As an educator, I believe that video games can be an effective instructional strategy. However, it should also compliment direct instruction of curriculum standards. Therefore, students should receive instruction infused with best practices, and also incorporates video gaming that correlate to standards, is age appropriate and engages students into literacy instruction. Education must continue to find ways to effectively maintain traditional instruction while incorporating students’ growing interests in video games to reach a broader range of learners.

Digital Game Based Learning & Elementary Science Instruction

Meluso, A., Lester, J., Spires, H. & Zheng, M. (2012) Enhancing 5th graders’ science content knowledge and self-efficacy through game-based learning. Computers & Education. Vol. 59 pp. 497-504.

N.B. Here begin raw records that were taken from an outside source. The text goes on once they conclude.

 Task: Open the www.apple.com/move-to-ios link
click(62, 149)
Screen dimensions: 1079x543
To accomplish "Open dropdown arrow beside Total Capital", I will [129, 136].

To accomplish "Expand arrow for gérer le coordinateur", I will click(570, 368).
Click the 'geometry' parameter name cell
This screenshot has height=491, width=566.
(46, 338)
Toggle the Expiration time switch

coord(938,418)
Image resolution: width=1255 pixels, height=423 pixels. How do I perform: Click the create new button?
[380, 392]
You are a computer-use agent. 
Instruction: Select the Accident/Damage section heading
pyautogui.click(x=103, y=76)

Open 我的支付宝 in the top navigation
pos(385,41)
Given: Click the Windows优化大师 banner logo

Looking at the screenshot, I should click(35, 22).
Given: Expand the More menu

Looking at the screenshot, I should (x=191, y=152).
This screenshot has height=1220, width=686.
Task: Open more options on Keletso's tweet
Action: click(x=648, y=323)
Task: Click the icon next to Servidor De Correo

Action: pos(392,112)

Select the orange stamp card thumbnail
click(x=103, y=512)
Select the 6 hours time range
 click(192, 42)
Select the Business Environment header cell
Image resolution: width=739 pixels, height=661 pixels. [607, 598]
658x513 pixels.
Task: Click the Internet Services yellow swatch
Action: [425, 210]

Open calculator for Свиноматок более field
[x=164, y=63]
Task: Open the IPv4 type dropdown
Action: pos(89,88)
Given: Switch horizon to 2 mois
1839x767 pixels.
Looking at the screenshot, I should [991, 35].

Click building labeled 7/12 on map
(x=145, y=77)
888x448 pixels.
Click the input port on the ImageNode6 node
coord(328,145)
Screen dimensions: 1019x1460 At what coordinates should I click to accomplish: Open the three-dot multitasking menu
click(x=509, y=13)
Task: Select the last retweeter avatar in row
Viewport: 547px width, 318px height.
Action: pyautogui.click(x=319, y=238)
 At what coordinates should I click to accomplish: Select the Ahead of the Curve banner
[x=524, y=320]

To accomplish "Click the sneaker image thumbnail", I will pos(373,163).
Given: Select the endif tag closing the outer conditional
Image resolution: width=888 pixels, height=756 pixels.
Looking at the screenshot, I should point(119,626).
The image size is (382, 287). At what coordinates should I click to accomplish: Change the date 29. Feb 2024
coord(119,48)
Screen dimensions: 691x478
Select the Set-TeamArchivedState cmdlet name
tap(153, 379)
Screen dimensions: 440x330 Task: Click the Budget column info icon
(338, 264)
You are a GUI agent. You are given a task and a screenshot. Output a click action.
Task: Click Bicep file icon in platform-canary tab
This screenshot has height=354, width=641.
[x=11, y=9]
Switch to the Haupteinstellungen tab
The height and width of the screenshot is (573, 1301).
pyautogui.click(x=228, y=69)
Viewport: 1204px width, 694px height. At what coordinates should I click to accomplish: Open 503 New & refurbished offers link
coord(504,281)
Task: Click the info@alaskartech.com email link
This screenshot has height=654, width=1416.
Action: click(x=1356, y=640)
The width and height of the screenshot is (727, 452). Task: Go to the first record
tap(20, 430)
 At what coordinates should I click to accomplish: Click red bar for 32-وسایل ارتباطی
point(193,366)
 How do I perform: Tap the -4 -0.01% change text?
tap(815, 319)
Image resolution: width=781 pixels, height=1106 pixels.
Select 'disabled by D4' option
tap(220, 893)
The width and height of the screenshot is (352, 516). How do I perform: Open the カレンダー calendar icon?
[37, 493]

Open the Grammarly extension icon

This article explores how game based learning could increase science and STEM performance of 5th grade students. Researchers believe that simulations embedded in game based learning can provide enhanced cognition through virtual real world experiences of abstract STEM concepts. It can also increase students’ motivation and interests in science careers. The researchers conducted experiments allowing students to participate in video games individually or collaboratively to determine if there was a difference in self-efficacy and learning acquisition. The research for this study was conducted at a magnet school with 100 fifth graders. The students participated in the Crystal Island game based learning regarding science concepts of North Carolina’s landforms. Pretests and posttests were administered to measure achievement and self-efficacy. According to Meluso, Lester, Spires and Zheng, “Results indicated that there were no differences between the two playing conditions; however, when conditions were collapsed, science content learning and self-efficacy significantly increased. It is possible that the collaborative group did not outperform the single-player group due to the lack of specificity of the actions that the collaborative players engaged in Shih et al. (2010).” (p. 502)

This article provides significant research that helps to propel educational technology research regarding game – based learning.  This is important because there is limited empirical evidence to validate the achievement of game based learning in science. Therefore, this study sought to add to the growing body of research. Additional research must continue to be conducted to make the results more reliable.

Game based learning in fifth grade instruction can be a motivating and engaging instructional strategy to assist students with acquiring science curriculum. Digital games such as Crystal Island can be a great activity in conjunction with traditional science instruction.